## Instructions
• a. In the Bord Snip opinion piece, what share of public-service money goes on paying wages?
• b. For each statement about the Bord Snip opinion piece, answer yes or no and quote the words from it that decide the answer. (i) Even with the proposed cuts, spending on health and education would stay above its level at the millennium. (ii) The number of managers fell after the health boards were merged. (iii) Benefits are paid at a lower rate than in the North.
• c. Print the stretch of the Bord Snip opinion piece from "Delay is not" through "burden of leadership.".

## Selected extract

Now's not the time to delay cuts -- we need leadership
THE only surprising thing about the Bord Snip report is that people should be surprised that they went for the big spending battalions. Willie Sutton, a notorious New York con man and serial bank robber, when being sent down for the dozenth time, was asked by a weary judge "Mr Sutton, why do you keep on robbing banks?" "Because that's where the money is, your honour."
Colm McCarthy is neither a con man nor a bank robber, but as an economist he follows the figures. If the job is to find savings of the order of billions, you have to go to where millions are being spent -- and this leads inevitably to health, education and social welfare. Five billion euro is not to be found easily in €10m and €20m lots here and there but in a few large tranches which will break the back of the task. Health, education and welfare make up most of public expenditure. All have benefited from such substantial increases in expenditure in recent years that they, especially health services and education, are an obvious target.
Despite the cries of doom from an army of critics, and special pleading to beat the cuts, this does not mean a return to the Dark Ages, or even to the levels of expenditure of the 1980s and 1990s.
Even if the proposed cuts are implemented, spending on health and education will still be at a higher level than at the millennium.
The question to ask is why such a substantial increase in investment did not lead to a correspondingly higher level of service. The answer is that most of the benefit went to those working in the services rather than to their clients.
It was axiomatic in Britain's National Health Service (NHS) that for every £5 of new money you were lucky to get a £1 improvement in services. The rest went into improved terms and conditions for staff, higher salaries and greater numbers.
Health administration in Ireland is a case calling out for reform where substantial savings could be made without going near a patient. The amalgamation of health boards into the Health Service Executive would, in any business setting, have meant a large reduction in senior staff.
The reverse has happened, and managers have increased as nurses were sacked. Doctors are much better paid in the South than in the North (and have more private practice). Health workers are generally better paid than in the NHS and, as Ed Walsh never tires of telling them, Irish teachers are among the best paid in Europe. The challenge for management is to minimise the impact in classrooms and wards, while interest groups come out waving shrouds at the first sniff of a cut.
The trouble with the public services is that they are heavily labour-intensive. If two-thirds of the money goes on paying wages, the only way to secure radical savings is to reduce numbers. In this case the suggested reductions would amount to less than half the growth in numbers in the public sector since 2000. As well as that there are all sorts of Mexican practices to be eradicated, overstaffing and the uncritical use of bench-marking which was once described by a trade union leader as an ATM for public servants.
The proposed cuts in social welfare payments constitute a problem of another order, as much social and political as economic. Not for the first time it will seem that "It's the poor what takes the blame" -- at least to the extent of having to pay inordinately for the excesses of others. Even here, though, benefits are paid at a significantly higher rate than in the North.
IT is now de rigueur to castigate the bankers, financiers and developers whose recklessness got the country into the hole it is in -- but most of the population seemed happy to go along for the ride. In any case it is for the moment less important to find out who dug the hole for the economy than to find practical means of getting the country out of it.
This calls for leadership of a high order. Politicians must now take centre stage from the economists. The social welfare cuts need to be considered carefully in order to protect the weakest and most vulnerable, but changes here will mean cuts somewhere else, despite the outbreak of nimbyism in which various interest groups will support cuts, but not on their patch.
Politicians might just convince social welfare claimants that it was a common struggle if they too were to bear even a symbolic part of the burden -- by a sizeable salary cut for all, for example. There should be a willingness to don the hairshirt right across the board, for conspicuous consumption and unnecessary expenditure to be eradicated across the whole gamut of the public sector from the Aras to Dublin Zoo.
Delay is not an answer. Each day that cuts are postponed the debt increases as does the cost of borrowing, while credit ratings fall. A declaration of war by public sector union leaders, threatening the withdrawal of services, can only hurt most those vulnerable people they profess to be protecting. It is time too for the Oireachtas, which has been denied a role as national agreements were made by interest groups behind closed doors, to shoulder the burden of leadership.
There has been too much waste already -- they should not now waste time.

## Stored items
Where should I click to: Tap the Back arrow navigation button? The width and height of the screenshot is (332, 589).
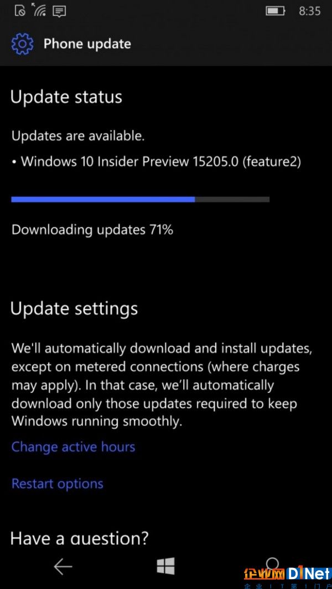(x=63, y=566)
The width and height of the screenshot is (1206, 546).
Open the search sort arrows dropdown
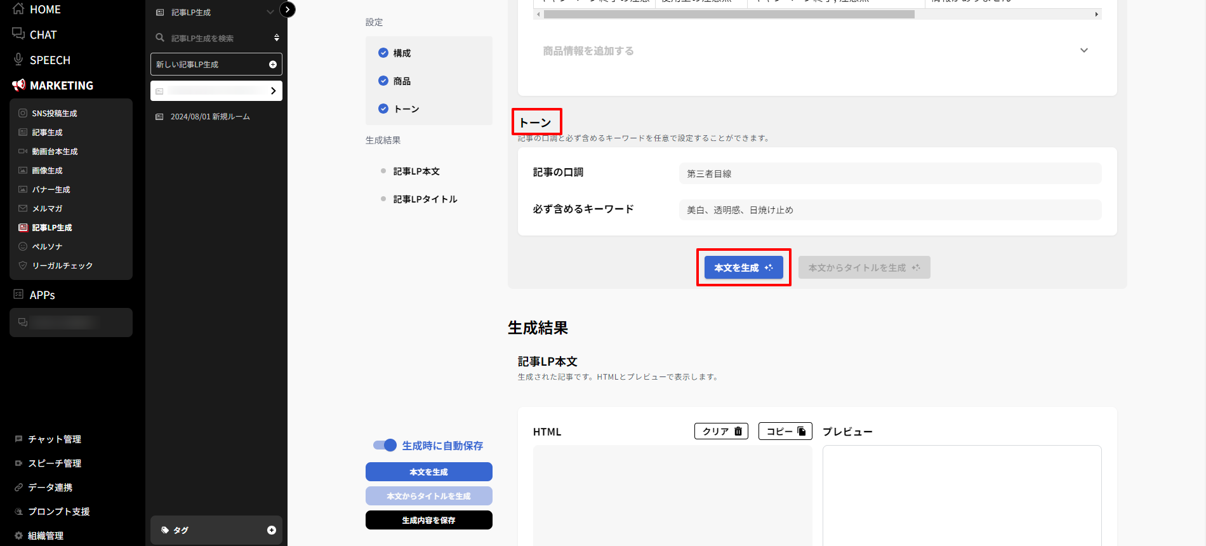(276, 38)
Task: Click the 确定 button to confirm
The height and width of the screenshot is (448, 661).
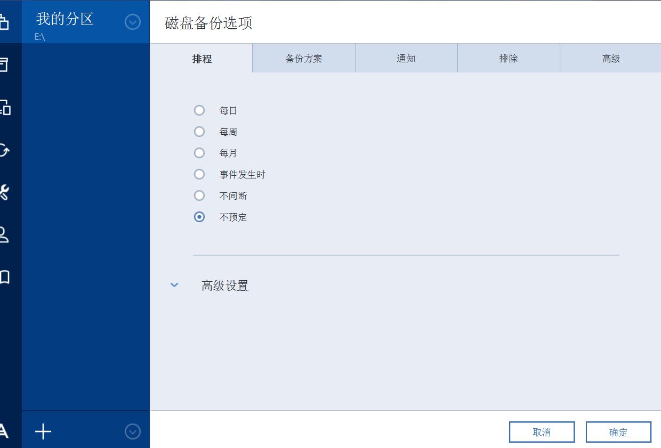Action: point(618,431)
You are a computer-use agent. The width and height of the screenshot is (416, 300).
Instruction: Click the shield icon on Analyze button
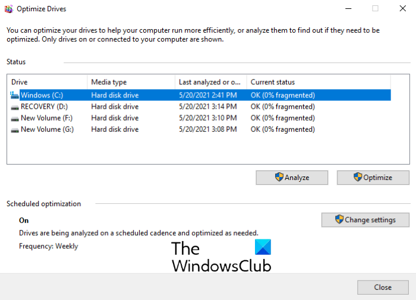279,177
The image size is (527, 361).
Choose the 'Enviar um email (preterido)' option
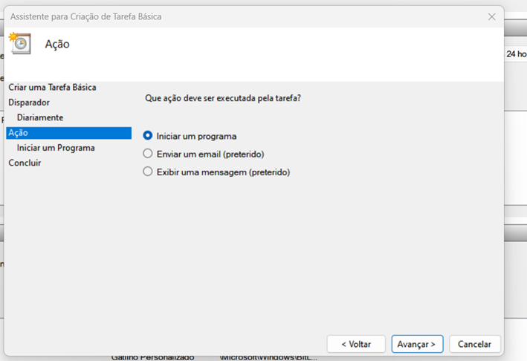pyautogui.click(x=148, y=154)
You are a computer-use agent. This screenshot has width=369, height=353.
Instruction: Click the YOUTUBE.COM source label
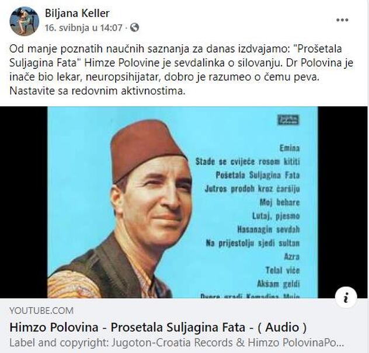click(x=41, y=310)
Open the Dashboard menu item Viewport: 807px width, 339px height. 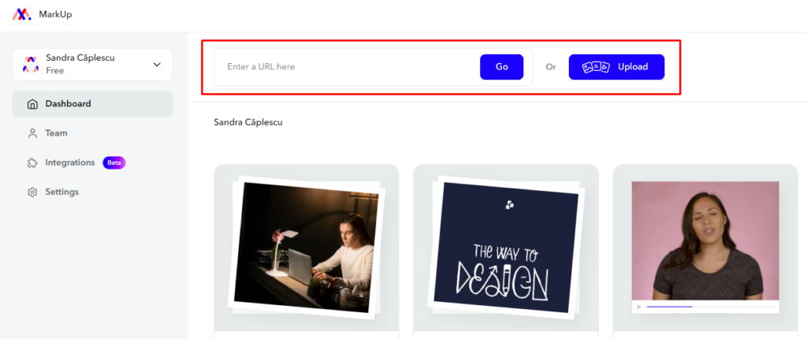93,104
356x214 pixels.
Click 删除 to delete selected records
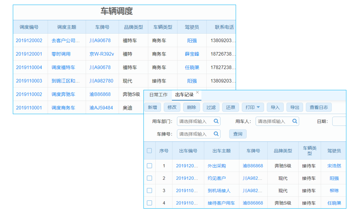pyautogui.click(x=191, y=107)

## Answers to the exercise
• a. Two-thirds.

• b.
(i) Yes: "spending on health and education will still be at a higher level than at the millennium."
(ii) No: "The reverse has happened, and managers have increased as nurses were sacked."
(iii) No: "benefits are paid at a significantly higher rate than in the North."

• c.
Delay is not an answer. Each day that cuts are postponed the debt increases as does the cost of borrowing, while credit ratings fall. A declaration of war by public sector union leaders, threatening the withdrawal of services, can only hurt most those vulnerable people they profess to be protecting. It is time too for the Oireachtas, which has been denied a role as national agreements were made by interest groups behind closed doors, to shoulder the burden of leadership.